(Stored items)
• • • •

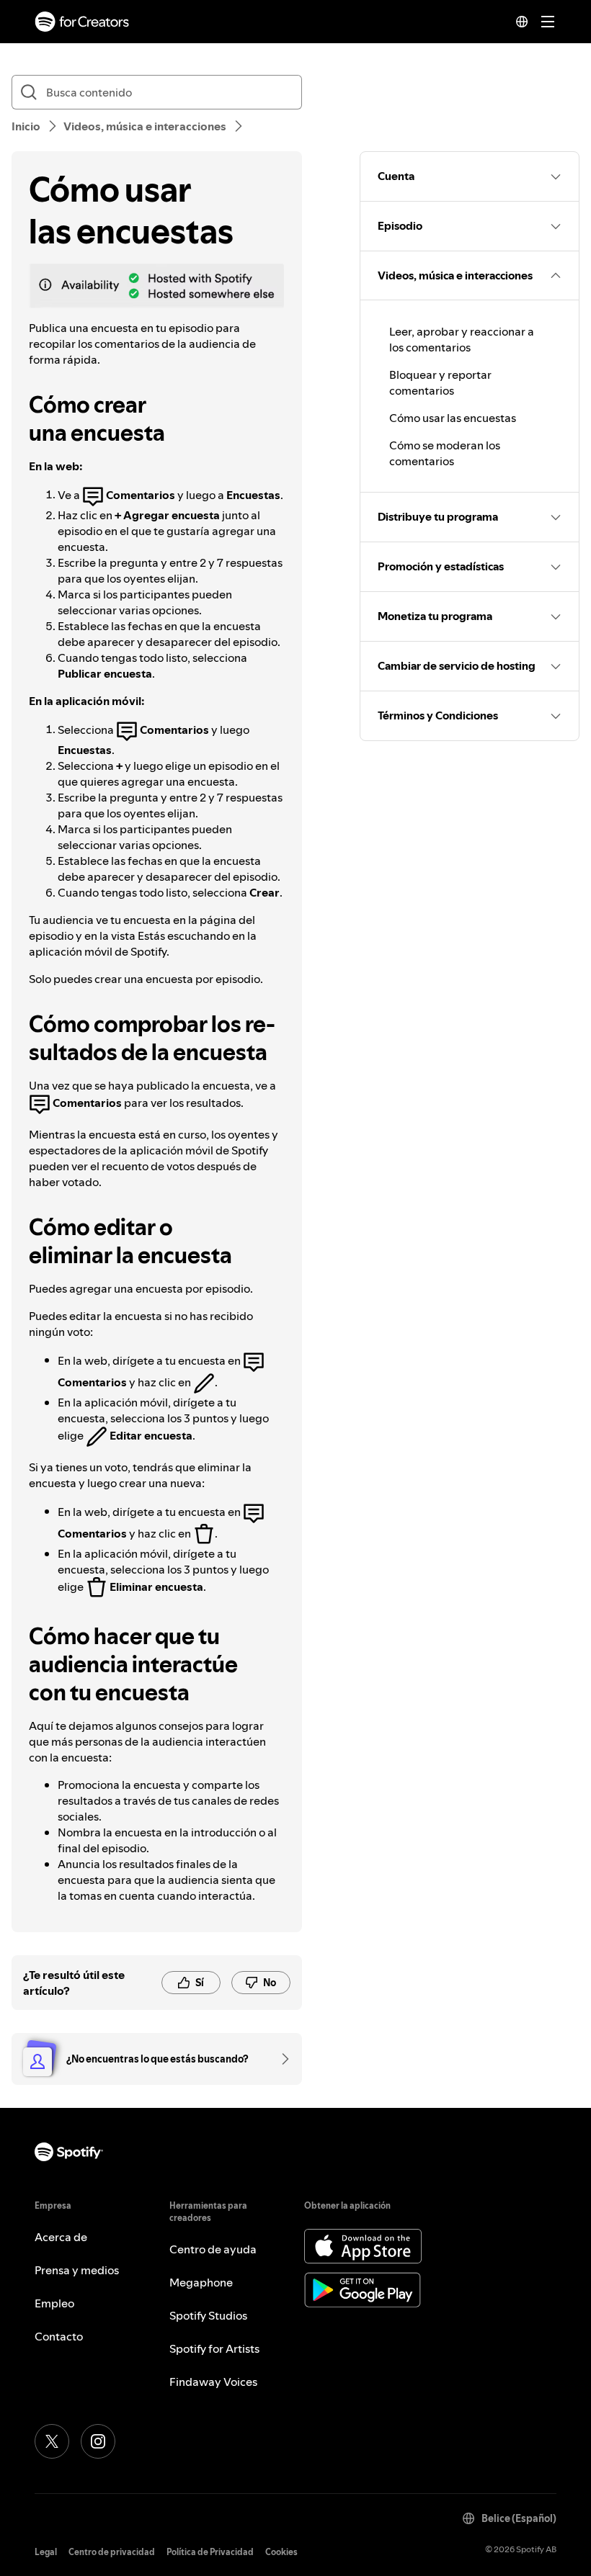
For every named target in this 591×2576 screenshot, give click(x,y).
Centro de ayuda (213, 2249)
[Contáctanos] (280, 2059)
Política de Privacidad (210, 2552)
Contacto (59, 2336)
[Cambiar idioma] (522, 21)
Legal (46, 2552)
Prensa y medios (77, 2270)
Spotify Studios (208, 2315)
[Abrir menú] (547, 21)
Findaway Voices (213, 2381)
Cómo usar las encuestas (452, 418)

• • • •

# ACTIVITY
Above are the records; give them all again exactly, apart from the pictures.

# WRITTEN RESPONSE
For every named target in this 591×2576 screenshot, give click(x,y).
Centro de ayuda (213, 2249)
[Contáctanos] (280, 2059)
Política de Privacidad (210, 2552)
Contacto (59, 2336)
[Cambiar idioma] (522, 21)
Legal (46, 2552)
Prensa y medios (77, 2270)
Spotify Studios (208, 2315)
[Abrir menú] (547, 21)
Findaway Voices (213, 2381)
Cómo usar las encuestas (452, 418)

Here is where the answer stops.